EXERCISE REQUIREMENTS:
Copy each line of the following data that contains "computer".

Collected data
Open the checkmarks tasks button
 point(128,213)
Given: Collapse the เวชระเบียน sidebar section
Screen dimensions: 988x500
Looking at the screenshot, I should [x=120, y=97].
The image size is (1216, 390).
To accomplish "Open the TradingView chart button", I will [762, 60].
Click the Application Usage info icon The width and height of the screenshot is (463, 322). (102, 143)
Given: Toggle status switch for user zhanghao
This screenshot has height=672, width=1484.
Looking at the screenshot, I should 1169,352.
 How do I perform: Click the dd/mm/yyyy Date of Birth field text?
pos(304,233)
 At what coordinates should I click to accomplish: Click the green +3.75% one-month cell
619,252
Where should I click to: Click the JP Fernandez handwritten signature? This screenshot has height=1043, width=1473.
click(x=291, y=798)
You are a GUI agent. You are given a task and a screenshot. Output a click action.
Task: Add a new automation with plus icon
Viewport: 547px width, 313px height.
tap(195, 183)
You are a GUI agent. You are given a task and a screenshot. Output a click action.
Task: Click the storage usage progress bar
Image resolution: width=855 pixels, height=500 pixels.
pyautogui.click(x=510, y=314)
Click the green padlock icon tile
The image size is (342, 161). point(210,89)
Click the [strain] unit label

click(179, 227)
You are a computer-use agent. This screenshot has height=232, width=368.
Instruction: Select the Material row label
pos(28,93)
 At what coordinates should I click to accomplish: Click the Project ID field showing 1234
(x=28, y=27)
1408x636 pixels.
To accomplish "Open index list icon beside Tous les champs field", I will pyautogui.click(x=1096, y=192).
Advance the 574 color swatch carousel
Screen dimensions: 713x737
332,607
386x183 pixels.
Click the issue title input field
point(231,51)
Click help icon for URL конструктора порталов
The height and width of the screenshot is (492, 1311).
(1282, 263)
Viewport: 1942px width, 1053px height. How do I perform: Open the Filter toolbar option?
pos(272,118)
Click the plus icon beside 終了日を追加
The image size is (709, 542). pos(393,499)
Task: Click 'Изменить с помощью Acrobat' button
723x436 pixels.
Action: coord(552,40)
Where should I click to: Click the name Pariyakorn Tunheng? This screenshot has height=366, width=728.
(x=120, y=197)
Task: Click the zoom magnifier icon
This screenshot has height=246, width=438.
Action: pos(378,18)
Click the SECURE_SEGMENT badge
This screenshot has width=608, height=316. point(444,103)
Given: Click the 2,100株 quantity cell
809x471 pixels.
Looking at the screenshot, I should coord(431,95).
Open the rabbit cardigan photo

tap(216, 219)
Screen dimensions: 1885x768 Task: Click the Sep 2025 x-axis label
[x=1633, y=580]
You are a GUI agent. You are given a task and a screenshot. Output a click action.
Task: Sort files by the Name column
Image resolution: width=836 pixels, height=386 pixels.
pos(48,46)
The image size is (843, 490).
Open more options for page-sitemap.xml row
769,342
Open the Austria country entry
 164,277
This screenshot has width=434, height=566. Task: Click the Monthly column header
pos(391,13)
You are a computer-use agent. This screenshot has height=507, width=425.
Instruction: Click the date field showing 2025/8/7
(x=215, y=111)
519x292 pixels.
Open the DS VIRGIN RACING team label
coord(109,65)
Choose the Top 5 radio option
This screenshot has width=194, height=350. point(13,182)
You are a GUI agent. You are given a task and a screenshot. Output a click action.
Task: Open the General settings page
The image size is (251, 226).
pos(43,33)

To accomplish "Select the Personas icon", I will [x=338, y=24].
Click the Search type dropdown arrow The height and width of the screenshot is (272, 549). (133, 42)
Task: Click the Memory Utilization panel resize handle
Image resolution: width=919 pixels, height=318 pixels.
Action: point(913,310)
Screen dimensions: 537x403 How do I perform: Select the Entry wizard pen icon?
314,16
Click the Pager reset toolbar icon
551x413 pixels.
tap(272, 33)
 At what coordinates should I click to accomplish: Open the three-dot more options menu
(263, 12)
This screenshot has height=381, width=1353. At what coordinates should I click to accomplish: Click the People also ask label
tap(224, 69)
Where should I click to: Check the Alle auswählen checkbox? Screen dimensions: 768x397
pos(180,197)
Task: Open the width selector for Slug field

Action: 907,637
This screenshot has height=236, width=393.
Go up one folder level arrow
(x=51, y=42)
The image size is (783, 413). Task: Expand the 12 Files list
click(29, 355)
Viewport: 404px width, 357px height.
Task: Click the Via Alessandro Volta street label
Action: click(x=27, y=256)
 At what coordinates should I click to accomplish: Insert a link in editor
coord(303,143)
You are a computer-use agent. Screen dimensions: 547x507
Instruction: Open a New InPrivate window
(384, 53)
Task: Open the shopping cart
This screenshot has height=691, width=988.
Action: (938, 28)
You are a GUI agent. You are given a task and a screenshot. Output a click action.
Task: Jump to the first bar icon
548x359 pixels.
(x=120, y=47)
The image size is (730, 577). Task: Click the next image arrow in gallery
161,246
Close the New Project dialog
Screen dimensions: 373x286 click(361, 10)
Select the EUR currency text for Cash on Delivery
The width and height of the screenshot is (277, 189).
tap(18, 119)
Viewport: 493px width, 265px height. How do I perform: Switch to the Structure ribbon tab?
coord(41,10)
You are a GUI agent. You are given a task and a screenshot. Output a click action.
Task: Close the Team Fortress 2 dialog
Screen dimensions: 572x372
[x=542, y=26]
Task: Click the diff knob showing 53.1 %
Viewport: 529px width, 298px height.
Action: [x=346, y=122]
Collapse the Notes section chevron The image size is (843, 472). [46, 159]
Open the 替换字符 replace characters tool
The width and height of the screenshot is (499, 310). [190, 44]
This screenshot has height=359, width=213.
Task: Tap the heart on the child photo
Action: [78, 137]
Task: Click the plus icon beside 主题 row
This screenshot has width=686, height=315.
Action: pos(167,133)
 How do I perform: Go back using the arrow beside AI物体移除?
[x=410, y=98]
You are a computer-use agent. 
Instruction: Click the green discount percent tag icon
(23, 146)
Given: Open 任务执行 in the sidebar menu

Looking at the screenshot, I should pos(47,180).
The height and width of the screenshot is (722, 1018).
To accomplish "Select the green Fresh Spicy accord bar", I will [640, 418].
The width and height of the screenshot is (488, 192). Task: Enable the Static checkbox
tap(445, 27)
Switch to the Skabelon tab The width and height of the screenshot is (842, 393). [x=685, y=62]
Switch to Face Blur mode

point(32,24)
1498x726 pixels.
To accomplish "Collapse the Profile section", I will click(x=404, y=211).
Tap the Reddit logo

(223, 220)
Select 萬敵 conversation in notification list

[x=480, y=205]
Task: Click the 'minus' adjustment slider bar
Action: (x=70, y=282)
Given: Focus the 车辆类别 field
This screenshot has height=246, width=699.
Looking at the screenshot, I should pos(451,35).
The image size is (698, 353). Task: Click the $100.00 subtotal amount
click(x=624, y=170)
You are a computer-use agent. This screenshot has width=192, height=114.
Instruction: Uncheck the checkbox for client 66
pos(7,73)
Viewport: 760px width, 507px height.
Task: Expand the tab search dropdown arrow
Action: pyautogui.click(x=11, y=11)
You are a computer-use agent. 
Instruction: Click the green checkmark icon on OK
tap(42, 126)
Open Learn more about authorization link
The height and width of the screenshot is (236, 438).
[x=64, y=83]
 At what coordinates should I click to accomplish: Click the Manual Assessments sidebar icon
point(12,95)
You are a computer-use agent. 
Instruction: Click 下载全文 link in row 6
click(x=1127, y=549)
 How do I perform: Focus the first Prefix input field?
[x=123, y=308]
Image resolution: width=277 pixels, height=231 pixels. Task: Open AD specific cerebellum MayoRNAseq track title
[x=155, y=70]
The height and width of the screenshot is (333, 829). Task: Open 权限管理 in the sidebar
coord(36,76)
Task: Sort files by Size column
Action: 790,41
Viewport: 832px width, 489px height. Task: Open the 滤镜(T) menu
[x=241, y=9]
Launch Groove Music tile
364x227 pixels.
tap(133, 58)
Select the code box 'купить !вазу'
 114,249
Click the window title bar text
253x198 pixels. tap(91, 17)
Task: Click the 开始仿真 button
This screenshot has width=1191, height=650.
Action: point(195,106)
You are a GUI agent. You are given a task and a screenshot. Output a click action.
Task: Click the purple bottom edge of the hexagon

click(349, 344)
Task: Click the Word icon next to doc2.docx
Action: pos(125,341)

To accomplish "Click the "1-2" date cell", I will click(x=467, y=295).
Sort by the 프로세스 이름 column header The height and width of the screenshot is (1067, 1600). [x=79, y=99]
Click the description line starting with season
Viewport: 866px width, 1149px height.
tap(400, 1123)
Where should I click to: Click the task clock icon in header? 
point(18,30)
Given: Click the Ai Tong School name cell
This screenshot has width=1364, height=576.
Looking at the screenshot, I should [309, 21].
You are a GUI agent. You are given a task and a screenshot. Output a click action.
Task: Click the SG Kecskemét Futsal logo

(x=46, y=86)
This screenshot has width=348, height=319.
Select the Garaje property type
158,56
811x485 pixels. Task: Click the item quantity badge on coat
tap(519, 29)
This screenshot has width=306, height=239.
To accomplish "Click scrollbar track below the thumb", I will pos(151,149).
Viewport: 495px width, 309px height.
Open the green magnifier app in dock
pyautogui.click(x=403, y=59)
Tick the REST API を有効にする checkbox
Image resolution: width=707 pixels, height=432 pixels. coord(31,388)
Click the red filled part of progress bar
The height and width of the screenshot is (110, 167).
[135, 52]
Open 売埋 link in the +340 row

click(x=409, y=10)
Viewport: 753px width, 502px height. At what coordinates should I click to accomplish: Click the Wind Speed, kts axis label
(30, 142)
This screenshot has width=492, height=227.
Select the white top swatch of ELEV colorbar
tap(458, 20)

RESPONSE AREA:
You are a computer-use agent. This screenshot has height=232, width=368.
You are a computer-use agent. This screenshot has height=507, width=425.
You are a computer-use agent. Screen dimensions: 547x507
You are a computer-use agent. 
You are a computer-use agent. This screenshot has width=192, height=114.
You are a computer-use agent. 
You are a computer-use agent. 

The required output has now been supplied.